Valoriser les co-bénéfices de la rénovation énergétique

Dans une période où beaucoup de gens remettent en cause la pertinence d’accélérer la transition énergétique via la rénovation énergétique, il est important de mettre en avant et de valoriser les co-bénéfices de telles actions. En effet, les mentalités changent et les citoyens sont de plus en plus sensibles au réchauffement climatique et plus enclins à faire des efforts – de changement de comportement comme d’investissement économique – pour protéger la planète. Aussi, il faut éviter que les difficultés rencontrées aujourd’hui soient perçues comme contre-productives ou rendent ambigüe la perception des impacts et tuent le gisement réel que représente la rénovation énergétique pour les économies d’énergie et la réduction des émissions de GES.

Prendre en compte les nouvelles aspirations

Les chercheurs supposent que l’argument principalement mis en avant jusqu’à présent – à savoir celui des économies d’énergie, sous-entendu de rentabilité économique des travaux de rénovation énergétique – ne permet pas d’embarquer suffisamment les copropriétaires à engager ces travaux. Aussi, d’autres motivations ou freins sont en jeu, l’offre de rénovation doit pouvoir s’adapter en fonction de ces nouvelles aspirations.
 
Grâce aux résultats de l’étude, les chercheurs espèrent définir les principales caractéristiques d’un nouveau service (une nouvelle offre) qui permettrait d’accélérer les travaux de rénovation énergétique dans le cas d’un bâtiment tenu en copropriété, et qui idéalement pourrait inspirer les politiques publiques.

Cette recherche est basée sur une méthode empirique pour révéler les préférences des consommateurs vis-à-vis de nouvelles offres de services.

Dans un premier temps, une série d’entretiens semi-directifs (qualitatifs) avec des acteurs clés du secteur permettra d’identifier les caractéristiques principales (nommées ci-après attributs) du processus de prise de décision.

Puis, les résultats porteront sur l’analyse de données quantitatives issues d’expériences de choix discrets qui seront menées auprès de copropriétaires n’ayant pas réalisé récemment de travaux de rénovation énergétique.

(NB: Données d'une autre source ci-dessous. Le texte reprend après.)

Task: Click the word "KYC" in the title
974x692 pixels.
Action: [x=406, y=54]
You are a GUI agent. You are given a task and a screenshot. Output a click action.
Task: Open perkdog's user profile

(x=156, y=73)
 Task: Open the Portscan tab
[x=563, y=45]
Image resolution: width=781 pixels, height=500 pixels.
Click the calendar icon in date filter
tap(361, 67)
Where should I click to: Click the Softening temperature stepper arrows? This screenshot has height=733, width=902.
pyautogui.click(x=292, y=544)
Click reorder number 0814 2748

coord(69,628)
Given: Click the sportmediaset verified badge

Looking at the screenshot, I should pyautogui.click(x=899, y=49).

Grâce à cette méthode, il sera possible de tester la sensibilité de copropriétaires face à différents services ou offres de rénovation énergétique qui permettraient de corriger une ou plusieurs défaillances de ce marché et éventuellement de définir de nouvelles politiques publiques.

La méthode des choix discrets 

Cette méthode (Discrete Choice Experiment en anglais ou DCE) consiste à présenter aux participants de l’enquête deux options ou plus, chacune caractérisée par des niveaux d’attributs différents (par exemple le montant ou la durée de l’investissement, l’impact sur le confort, les économies d’énergie espérées, l'impact environnemental, mode de remboursement soit un emprunt soit un remboursement via les charges de copropriété, le type d’entreprise en charge de gérer un tel service...), et à leur demander d’indiquer l’option qu’ils préfèrent.

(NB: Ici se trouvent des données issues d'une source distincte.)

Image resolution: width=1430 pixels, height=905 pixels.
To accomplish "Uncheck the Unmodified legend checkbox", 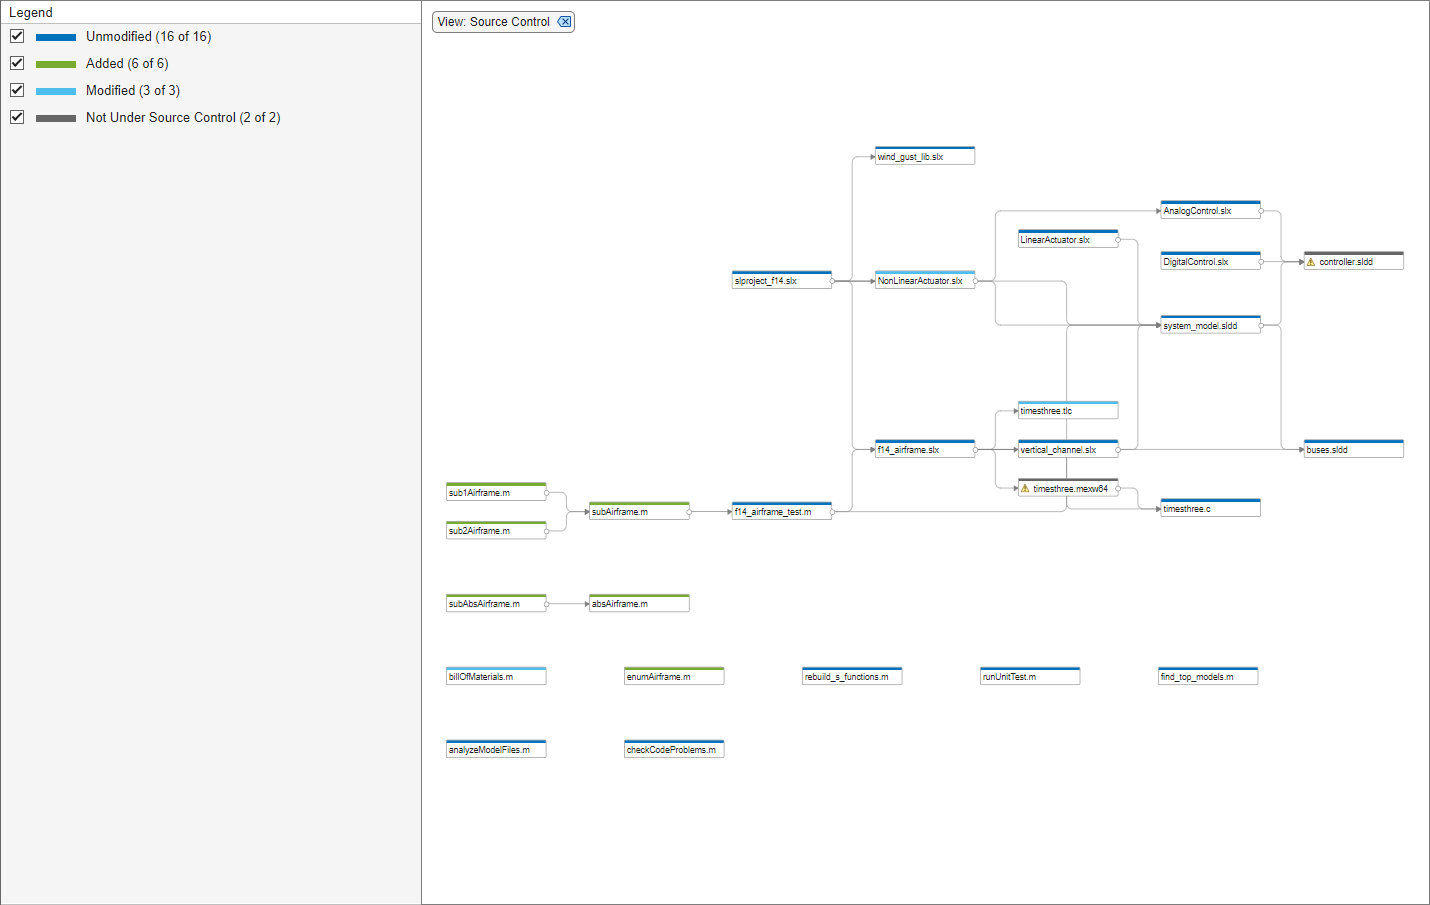I will tap(17, 35).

Le DCE permet ainsi d’observer l’arbitrage que les individus effectuent, en situation de choix, entre les différents attributs qui leurs sont présentés. Cette méthode permet d'estimer la propension à payer (élasticité-prix) pour chaque attribut.

Les niveaux d'attributs choisis pour chaque scénario sont déterminés par un algorithme informatique qui maximise la quantité d'informations recueillies. Cette méthode expérimentale visant à révéler la sensibilité des consommateurs est fréquemment employée pour des ménages et s’appliquent parfaitement à notre cas d’étude.
 
Les résultats de cette recherche seront publiés sur notre site. Les premières conclusions devraient être disponibles au deuxième semestre 2021.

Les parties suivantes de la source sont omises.